> _ASSIGNMENT_: Leave every picture out and write out the records below exactly.

+---+

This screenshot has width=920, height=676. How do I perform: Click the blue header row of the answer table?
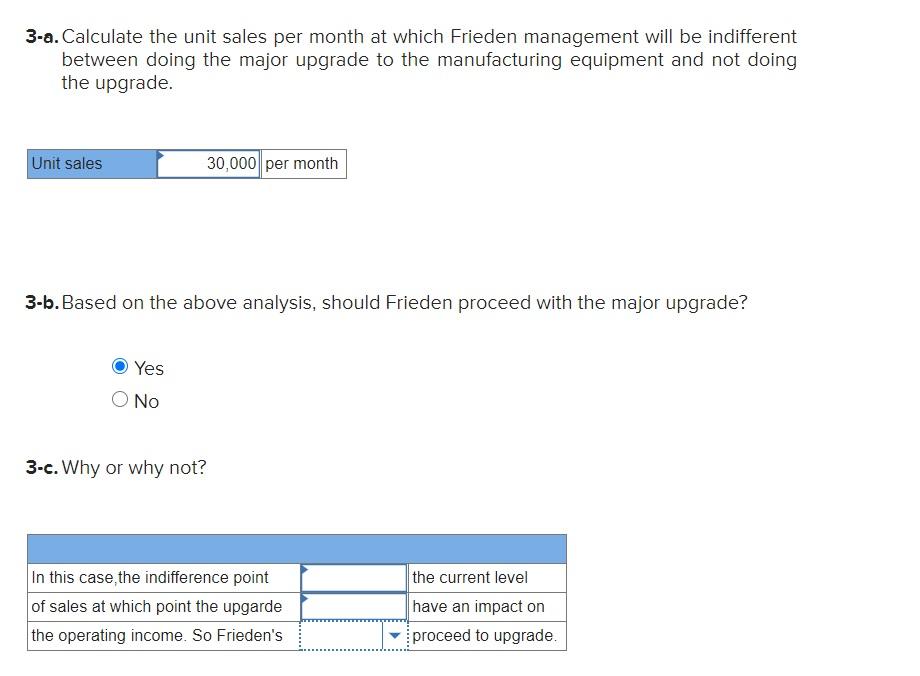pos(296,548)
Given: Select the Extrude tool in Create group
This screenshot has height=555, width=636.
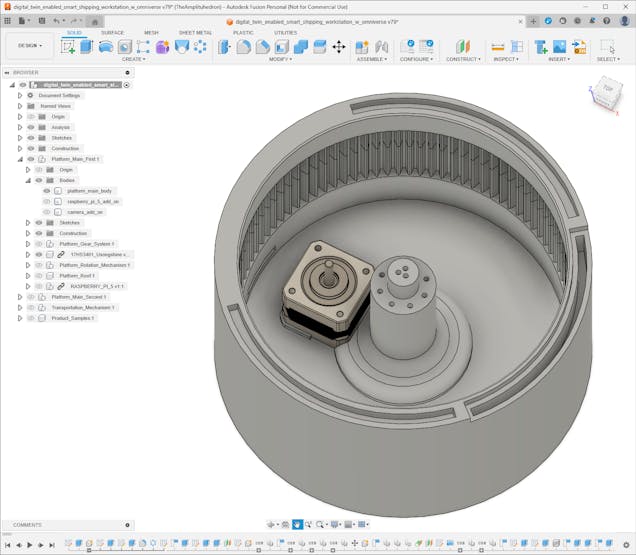Looking at the screenshot, I should tap(87, 46).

+---+

> _RESULT_:
This screenshot has width=920, height=676. How do I perform: Click the blue header row of the answer table?
pos(296,548)
Given: Select the Extrude tool in Create group
This screenshot has height=555, width=636.
Looking at the screenshot, I should tap(87, 46).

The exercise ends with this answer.